-- WHAT THE TASK ASKS --
Return each line of the records below that contains the string "size", copying every such line in full.

- - - - - - -

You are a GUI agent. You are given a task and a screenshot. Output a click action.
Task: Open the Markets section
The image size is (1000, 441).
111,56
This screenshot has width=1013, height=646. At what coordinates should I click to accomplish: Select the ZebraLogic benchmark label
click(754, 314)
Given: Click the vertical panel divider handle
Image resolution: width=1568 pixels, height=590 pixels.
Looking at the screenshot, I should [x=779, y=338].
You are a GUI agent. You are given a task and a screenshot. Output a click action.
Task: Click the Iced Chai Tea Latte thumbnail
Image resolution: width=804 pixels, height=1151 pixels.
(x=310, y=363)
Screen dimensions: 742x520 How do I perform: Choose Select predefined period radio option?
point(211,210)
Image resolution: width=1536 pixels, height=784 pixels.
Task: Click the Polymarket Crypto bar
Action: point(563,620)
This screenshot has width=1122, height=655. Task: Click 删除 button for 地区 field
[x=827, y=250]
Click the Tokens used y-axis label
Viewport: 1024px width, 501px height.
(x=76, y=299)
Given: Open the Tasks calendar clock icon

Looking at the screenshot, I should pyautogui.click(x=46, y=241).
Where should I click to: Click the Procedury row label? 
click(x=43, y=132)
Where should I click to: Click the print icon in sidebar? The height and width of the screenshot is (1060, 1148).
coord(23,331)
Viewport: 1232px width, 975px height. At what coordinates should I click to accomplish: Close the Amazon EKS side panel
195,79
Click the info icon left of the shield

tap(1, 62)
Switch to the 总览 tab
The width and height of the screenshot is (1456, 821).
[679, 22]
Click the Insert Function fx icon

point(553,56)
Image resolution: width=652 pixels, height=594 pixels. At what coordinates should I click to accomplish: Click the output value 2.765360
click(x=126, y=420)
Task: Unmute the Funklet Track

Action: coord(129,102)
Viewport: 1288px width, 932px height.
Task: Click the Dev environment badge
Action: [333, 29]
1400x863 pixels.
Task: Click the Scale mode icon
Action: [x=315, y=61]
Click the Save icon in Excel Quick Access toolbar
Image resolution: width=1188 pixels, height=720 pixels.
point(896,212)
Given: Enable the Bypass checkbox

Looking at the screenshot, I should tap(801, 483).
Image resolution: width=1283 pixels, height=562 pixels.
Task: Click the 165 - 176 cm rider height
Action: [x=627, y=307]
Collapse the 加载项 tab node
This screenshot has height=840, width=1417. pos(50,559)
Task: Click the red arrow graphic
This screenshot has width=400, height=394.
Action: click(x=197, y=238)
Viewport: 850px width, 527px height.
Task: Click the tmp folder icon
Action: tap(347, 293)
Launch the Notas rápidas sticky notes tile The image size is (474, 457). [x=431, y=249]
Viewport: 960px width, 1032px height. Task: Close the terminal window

- - - - - - -

-- FINISHED EXERCISE --
The image size is (1000, 441).
Launch the Notas rápidas sticky notes tile The image size is (474, 457). [x=431, y=249]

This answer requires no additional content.